Even though the number of ballots are soaring, the % ranges are staying somewhat steady, although we do see year-to-year perturbation. The top nominees have been hovering between 15%-22.5%. Since 2009, every top nominee has managed at least 100 votes. The bottom nominee has been in that 7.5%-10% range, safely above the 5% minimum. Since 2009, those low nominees all managed at least 50 votes, which seems low (to me; you may disagree). Even in our most robust category, 50 readers liking your book can get you into the Hugo—and they don’t even have to like it the most. It could be their 5th favorite book on their ballot.

 

Alexandra Erin on Blue Author Is About To Write

“Sad Puppies Review Books: Corduroy” – May 11

corduroy-300x239

Reviewed by John Z. Upjohn, USMC (Aspired)….

I take it back. This bear isn’t even a delta male. He’s a full-on gamma. His sad little quest ends in a pathetic anticlimax as the night security guard—a proper man—literally puts him back in his place, where he stays until the girl comes for him.
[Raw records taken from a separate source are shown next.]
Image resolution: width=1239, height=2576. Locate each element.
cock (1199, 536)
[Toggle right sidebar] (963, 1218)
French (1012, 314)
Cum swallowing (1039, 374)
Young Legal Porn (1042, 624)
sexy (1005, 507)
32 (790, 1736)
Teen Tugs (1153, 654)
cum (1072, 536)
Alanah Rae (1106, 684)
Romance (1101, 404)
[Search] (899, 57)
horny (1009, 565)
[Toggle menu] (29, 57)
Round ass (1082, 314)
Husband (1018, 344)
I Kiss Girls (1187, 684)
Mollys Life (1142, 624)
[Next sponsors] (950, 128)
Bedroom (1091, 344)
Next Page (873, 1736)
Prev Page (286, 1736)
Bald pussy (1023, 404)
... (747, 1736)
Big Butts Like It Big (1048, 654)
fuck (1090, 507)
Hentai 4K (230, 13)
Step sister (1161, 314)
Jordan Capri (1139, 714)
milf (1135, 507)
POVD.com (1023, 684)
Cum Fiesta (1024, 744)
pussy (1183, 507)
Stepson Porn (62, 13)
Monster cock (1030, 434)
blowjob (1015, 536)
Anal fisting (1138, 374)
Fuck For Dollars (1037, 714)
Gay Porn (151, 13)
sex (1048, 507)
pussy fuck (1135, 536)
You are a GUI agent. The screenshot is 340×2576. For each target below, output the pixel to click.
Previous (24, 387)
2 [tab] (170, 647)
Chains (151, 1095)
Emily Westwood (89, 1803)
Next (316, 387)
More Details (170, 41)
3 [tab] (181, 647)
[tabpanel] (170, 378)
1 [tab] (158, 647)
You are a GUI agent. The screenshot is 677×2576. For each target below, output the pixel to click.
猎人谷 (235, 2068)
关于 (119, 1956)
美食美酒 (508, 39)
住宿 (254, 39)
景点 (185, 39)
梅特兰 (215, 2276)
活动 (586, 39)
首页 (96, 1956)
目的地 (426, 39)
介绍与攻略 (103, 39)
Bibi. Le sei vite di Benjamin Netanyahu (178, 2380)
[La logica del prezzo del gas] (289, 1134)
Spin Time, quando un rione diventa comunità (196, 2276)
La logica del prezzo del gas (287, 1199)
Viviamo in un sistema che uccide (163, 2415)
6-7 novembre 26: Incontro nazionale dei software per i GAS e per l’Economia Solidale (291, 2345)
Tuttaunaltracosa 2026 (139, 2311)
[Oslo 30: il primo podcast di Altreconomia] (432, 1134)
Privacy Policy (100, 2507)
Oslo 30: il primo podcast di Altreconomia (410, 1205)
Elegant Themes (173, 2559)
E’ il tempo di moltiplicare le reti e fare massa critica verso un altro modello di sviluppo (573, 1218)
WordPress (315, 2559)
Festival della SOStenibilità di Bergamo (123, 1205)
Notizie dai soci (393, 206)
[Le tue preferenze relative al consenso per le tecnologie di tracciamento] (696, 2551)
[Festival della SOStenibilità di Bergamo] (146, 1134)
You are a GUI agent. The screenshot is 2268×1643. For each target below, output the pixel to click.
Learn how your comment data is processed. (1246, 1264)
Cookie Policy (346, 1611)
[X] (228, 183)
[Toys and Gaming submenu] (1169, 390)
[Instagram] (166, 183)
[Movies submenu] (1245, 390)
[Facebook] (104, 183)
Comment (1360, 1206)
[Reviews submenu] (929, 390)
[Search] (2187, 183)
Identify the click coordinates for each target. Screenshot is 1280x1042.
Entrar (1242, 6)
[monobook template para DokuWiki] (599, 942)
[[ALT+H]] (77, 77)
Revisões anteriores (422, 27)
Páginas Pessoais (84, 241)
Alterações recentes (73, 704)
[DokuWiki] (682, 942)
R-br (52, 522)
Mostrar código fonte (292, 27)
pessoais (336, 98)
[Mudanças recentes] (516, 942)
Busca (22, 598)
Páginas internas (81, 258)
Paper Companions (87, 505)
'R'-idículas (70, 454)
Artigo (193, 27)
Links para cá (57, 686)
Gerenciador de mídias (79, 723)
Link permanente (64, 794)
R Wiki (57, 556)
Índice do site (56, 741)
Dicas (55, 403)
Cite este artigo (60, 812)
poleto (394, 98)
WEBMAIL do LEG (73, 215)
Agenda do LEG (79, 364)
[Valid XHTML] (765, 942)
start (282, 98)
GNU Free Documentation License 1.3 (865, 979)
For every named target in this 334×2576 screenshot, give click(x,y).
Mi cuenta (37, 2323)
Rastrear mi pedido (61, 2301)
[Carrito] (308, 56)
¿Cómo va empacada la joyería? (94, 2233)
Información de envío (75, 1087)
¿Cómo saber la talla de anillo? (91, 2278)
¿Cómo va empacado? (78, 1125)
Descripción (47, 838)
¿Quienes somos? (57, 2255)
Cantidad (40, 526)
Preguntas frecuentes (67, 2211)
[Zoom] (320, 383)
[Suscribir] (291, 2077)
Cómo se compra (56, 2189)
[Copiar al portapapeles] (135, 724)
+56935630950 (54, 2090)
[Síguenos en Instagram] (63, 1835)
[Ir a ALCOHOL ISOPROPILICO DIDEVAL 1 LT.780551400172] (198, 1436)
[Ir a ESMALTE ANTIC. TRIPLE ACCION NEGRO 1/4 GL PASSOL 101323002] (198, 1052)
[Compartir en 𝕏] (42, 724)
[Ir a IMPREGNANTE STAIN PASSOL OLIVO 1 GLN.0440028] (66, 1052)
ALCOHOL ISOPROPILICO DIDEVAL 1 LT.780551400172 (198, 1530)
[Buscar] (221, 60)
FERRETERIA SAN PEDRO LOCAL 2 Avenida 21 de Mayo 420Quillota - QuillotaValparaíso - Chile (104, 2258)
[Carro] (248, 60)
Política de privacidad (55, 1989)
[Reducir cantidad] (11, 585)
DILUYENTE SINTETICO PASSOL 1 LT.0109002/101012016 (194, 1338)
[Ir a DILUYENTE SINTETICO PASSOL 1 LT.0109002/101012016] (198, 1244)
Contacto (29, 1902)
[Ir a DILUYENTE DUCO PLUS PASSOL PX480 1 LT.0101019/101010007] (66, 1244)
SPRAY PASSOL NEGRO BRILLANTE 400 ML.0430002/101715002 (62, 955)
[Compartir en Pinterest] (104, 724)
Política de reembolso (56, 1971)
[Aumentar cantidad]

And then the little girl does come back and buys him, and sews a button on him anyway. The Feminazis talk about agency, but where’s his agency in all of this? He never found his button. He never got a chance to be a man. Instead he needed the girl to “fix” him, playing mind games on him all the while.

“I like you just the way you are,” the temptress coos, “but I’m sure you’d be more comfortable if you let me, oh, I don’t know… change everything about you.”

 

Hush Puppies  community created on Facebook – May 11

Hush Puppies is for fans of science fiction, fantasy & other geeky pursuits who do not want the drama generated by Sad or Rabid Puppies.